**Page text:**
= = = =

Posted by Joel Beck | Apr 16, 2026 | 0 Comments

Leaving money to a child sounds simple, yet the legal steps behind it can get messy fast. Georgia courts treat minors differently, which affects life insurance, retirement accounts, and even basic bank accounts.

At Peach State Wills and Trusts®, we help Georgia families set up plans that care for kids and avoid court headaches. In this article, we explain what happens when a minor is named as a beneficiary, then walk through guardianship and trust options that align with Georgia law and real family life.

Consequences of Naming a Minor as Beneficiary

Under Georgia law, a minor cannot take title to assets directly. That covers life insurance, IRAs, brokerage accounts, and even proceeds from a home sale.

When a minor is named outright, the probate court often gets involved. The court can appoint a conservator to hold and manage the money until the child turns 18, which is the age of majority in Georgia.

This process can lead to legal delays, additional fees, and less control over how funds are used for the child. Parents or loved ones lose the chance to shape timing, guard against waste, or guide education and health costs over time.

Here are common problems we see when a minor is named directly on beneficiary forms or in a will:

  • Court appointment of a conservator, with bonds, accountings, and ongoing oversight.

  • One-size-fits-all handoff at age 18, even if the amount is large or the child is not ready.

  • Higher legal costs and delayed access to funds for school, health, or housing.

Life insurance and retirement accounts need special attention, since beneficiary designations control where the money goes. If the named beneficiary is a minor, the insurer or plan administrator can require a court order before paying out, which slows support at the exact moment a family needs help.

What Not To Do

Sometimes, we'll have a new client come in and tell us that they really want to provide for their minor child, but they know they can't leave something to the minor directly.  So, they say, they want to leave everything to their parents, or a sibling or friend, who will “do the right thing” and look after the minor, using the funds for that purpose.  While this sounds like something that might work, the legal reality is that this is simply a horrible idea.  

Here's why we never recommend that approach. The assets you leave to the other person then legally belong to the other person. They have no legal obligation to use the assets as you may have wished, to care for the minor.  They can use it all on themselves, since it is their money. Further, even if they did intend to use the assets as you instructed, if they get sued or have creditor problems, the assets are theirs and may be attacked and used to go to pay their debts, instead of being kept safe for the minor.  There is a better way.

= = = =

**Collected material:**
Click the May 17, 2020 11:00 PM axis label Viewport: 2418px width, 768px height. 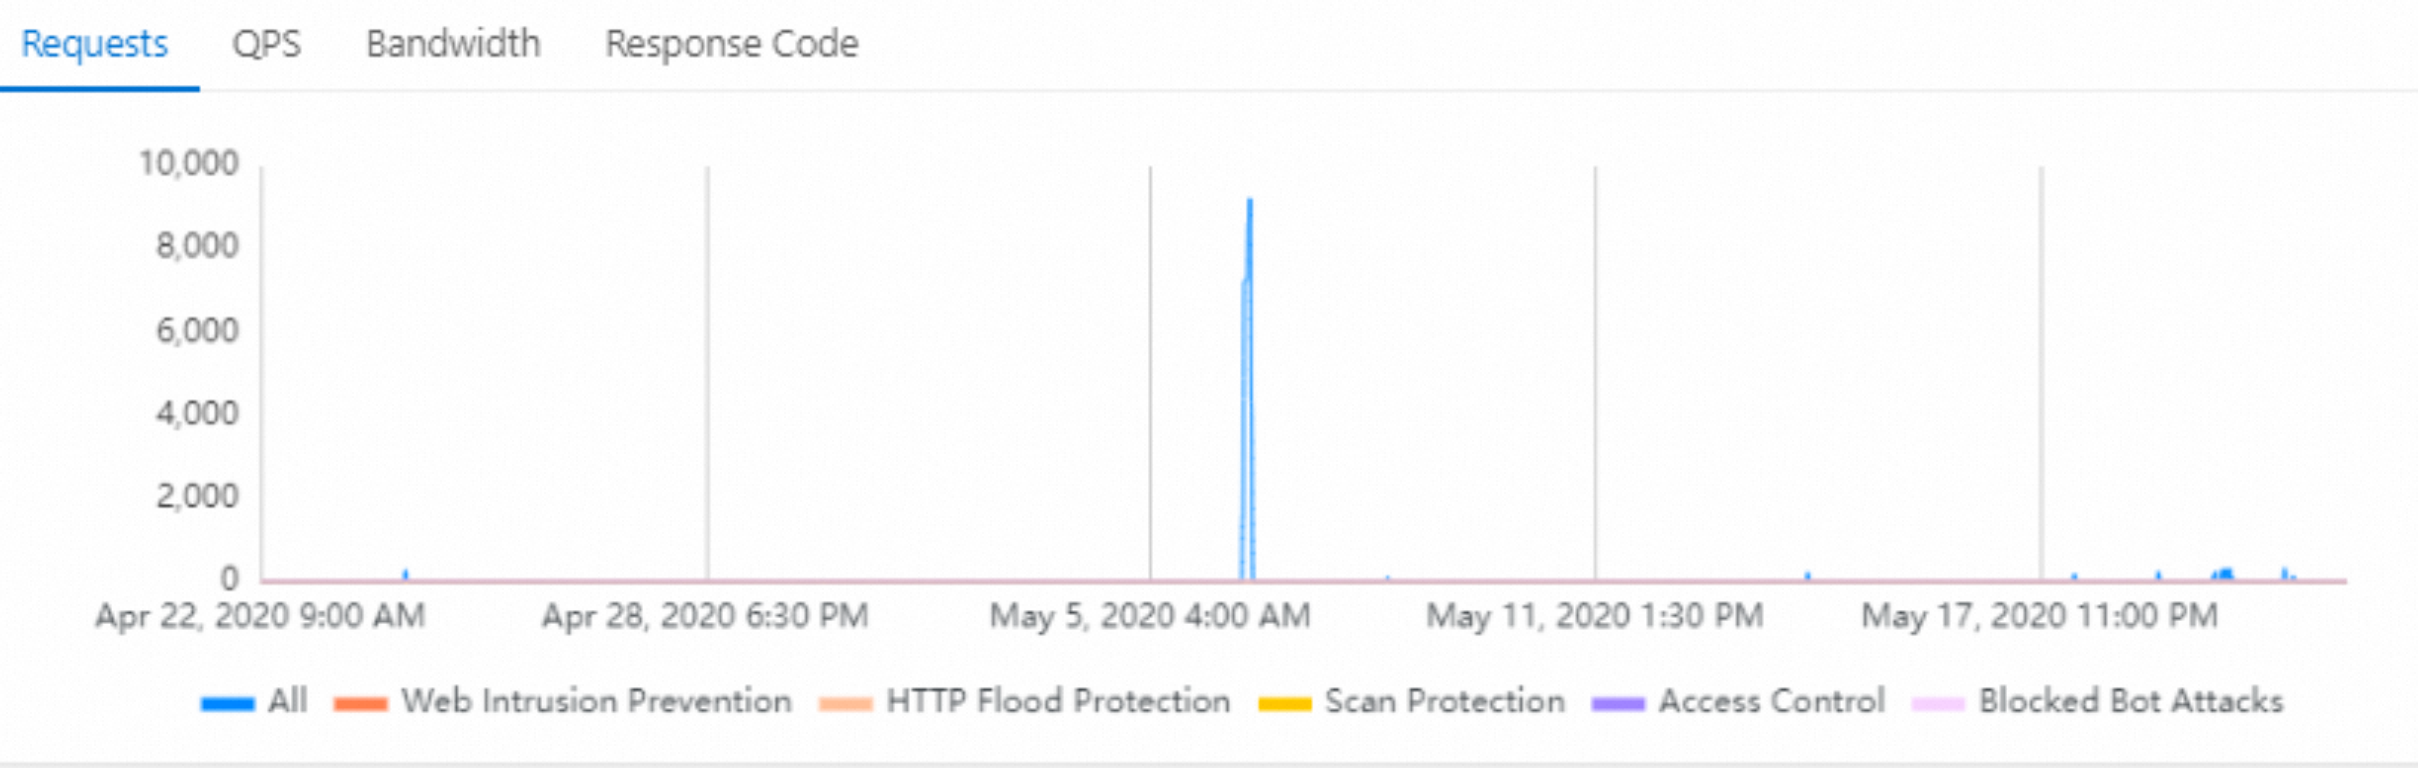pyautogui.click(x=2039, y=616)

= = = =

**Exercise instructions:**
Please write what comes next in the article on leaving assets to minors under Georgia law, picking up right after its final sentence.

**Expected answer:**
Guardianship as a Solution

In Georgia, a guardian handles personal care for a minor, while a conservator manages the minor's money and property. When a child inherits outright, the probate court often must appoint a conservator to hold and spend funds only in the child's best interests.

The process starts with a petition to the probate court, notice to interested parties, and a hearing. The court can require a bond, set spending rules, and demand annual returns or accountings to track the money.

A conservator can pay for health care, education, and other needs, and must invest prudently. Many transactions need court approval, which protects the child yet slows routine decisions that a parent or trustee could handle more smoothly.

Guardianship and conservatorship carry real limits. Under Georgia law, control shifts to the child at 18, even if the child still needs guidance and even if large sums remain.

Costs can stack up through filings, attorney fees, and required accountings. Some families also worry about mismanagement if the conservator lacks experience or enough time to stay on top of reporting rules.

To help you compare the two main paths most parents weigh, review the table below and think about which approach best fits your child's needs and your goals.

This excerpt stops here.